--- Source records Enclosed Below ---
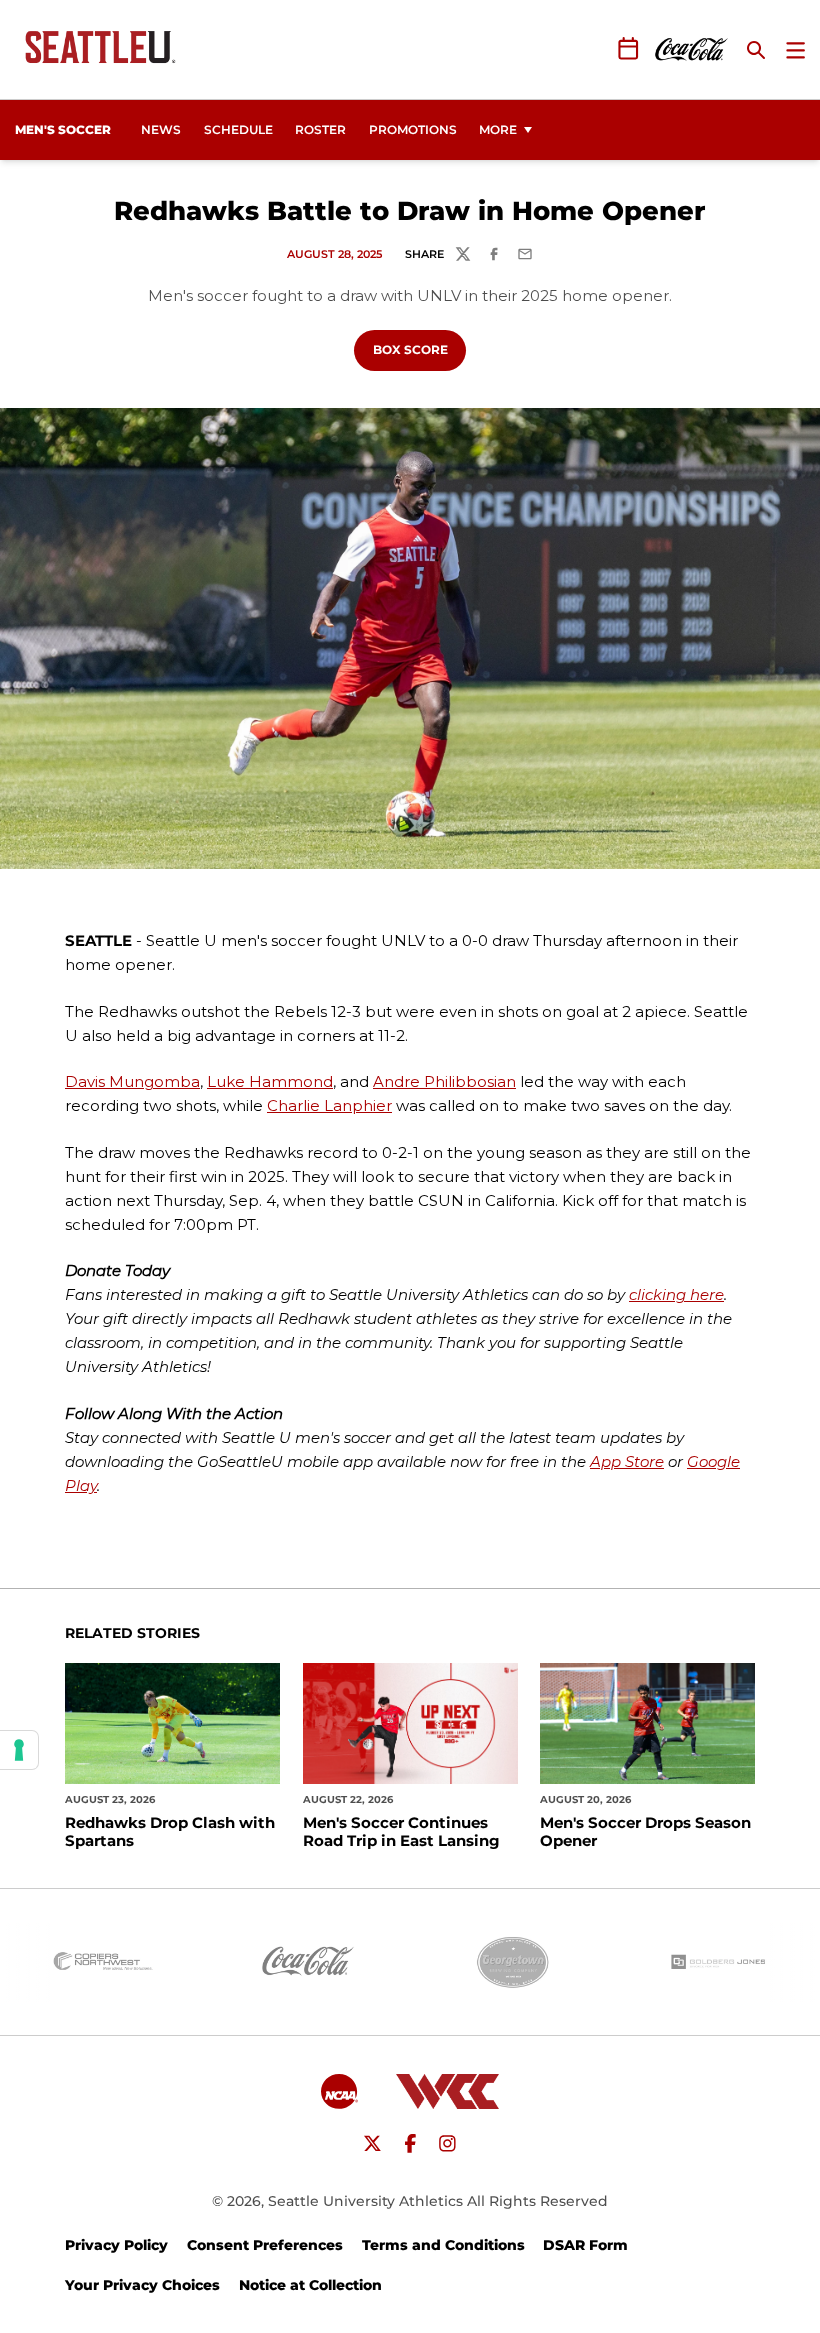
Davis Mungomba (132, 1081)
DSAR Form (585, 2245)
--- End of Enclosed Source records ---
--- Source records Enclosed Below ---
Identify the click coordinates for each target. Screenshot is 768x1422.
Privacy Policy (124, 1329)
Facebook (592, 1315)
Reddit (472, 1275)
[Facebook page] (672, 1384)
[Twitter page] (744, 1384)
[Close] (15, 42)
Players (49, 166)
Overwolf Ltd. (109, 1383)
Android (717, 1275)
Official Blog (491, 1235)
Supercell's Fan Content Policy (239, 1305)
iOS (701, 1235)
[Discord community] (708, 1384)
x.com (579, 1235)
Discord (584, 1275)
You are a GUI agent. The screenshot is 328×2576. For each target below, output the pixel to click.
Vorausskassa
--- End of Enclosed Source records ---
**Your assignment:**
Please give back exactly the lines of the listing above that run from the one containing "Overwolf Ltd. (109, 1383)" through the one containing "Vorausskassa", and only those.

**Written answer:**
Overwolf Ltd. (109, 1383)
Android (717, 1275)
Official Blog (491, 1235)
Supercell's Fan Content Policy (239, 1305)
iOS (701, 1235)
[Discord community] (708, 1384)
x.com (579, 1235)
Discord (584, 1275)
You are a GUI agent. The screenshot is 328×2576. For each target below, output the pixel to click.
Vorausskassa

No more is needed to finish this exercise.